----- Material shown -----
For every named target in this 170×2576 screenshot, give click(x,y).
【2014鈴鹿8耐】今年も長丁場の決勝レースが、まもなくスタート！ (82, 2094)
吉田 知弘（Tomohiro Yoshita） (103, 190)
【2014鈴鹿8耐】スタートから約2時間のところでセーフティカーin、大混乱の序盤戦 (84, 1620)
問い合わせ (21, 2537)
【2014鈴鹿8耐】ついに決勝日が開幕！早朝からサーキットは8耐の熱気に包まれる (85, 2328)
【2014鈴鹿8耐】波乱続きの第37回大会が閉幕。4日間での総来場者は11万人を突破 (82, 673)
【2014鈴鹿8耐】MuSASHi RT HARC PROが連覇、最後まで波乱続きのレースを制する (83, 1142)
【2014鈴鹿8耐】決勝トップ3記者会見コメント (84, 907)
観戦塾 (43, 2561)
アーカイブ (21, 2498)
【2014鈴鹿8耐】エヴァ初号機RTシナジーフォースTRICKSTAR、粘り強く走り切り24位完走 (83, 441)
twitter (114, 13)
-----
Exercise: Quote exactly the stretch of lines above that starts at the first one and ends at the line with "アーカイブ (21, 2498)", and nothing beyond it.

Solution for this exercise:
For every named target in this 170×2576 screenshot, give click(x,y).
【2014鈴鹿8耐】今年も長丁場の決勝レースが、まもなくスタート！ (82, 2094)
吉田 知弘（Tomohiro Yoshita） (103, 190)
【2014鈴鹿8耐】スタートから約2時間のところでセーフティカーin、大混乱の序盤戦 (84, 1620)
問い合わせ (21, 2537)
【2014鈴鹿8耐】ついに決勝日が開幕！早朝からサーキットは8耐の熱気に包まれる (85, 2328)
【2014鈴鹿8耐】波乱続きの第37回大会が閉幕。4日間での総来場者は11万人を突破 (82, 673)
【2014鈴鹿8耐】MuSASHi RT HARC PROが連覇、最後まで波乱続きのレースを制する (83, 1142)
【2014鈴鹿8耐】決勝トップ3記者会見コメント (84, 907)
観戦塾 (43, 2561)
アーカイブ (21, 2498)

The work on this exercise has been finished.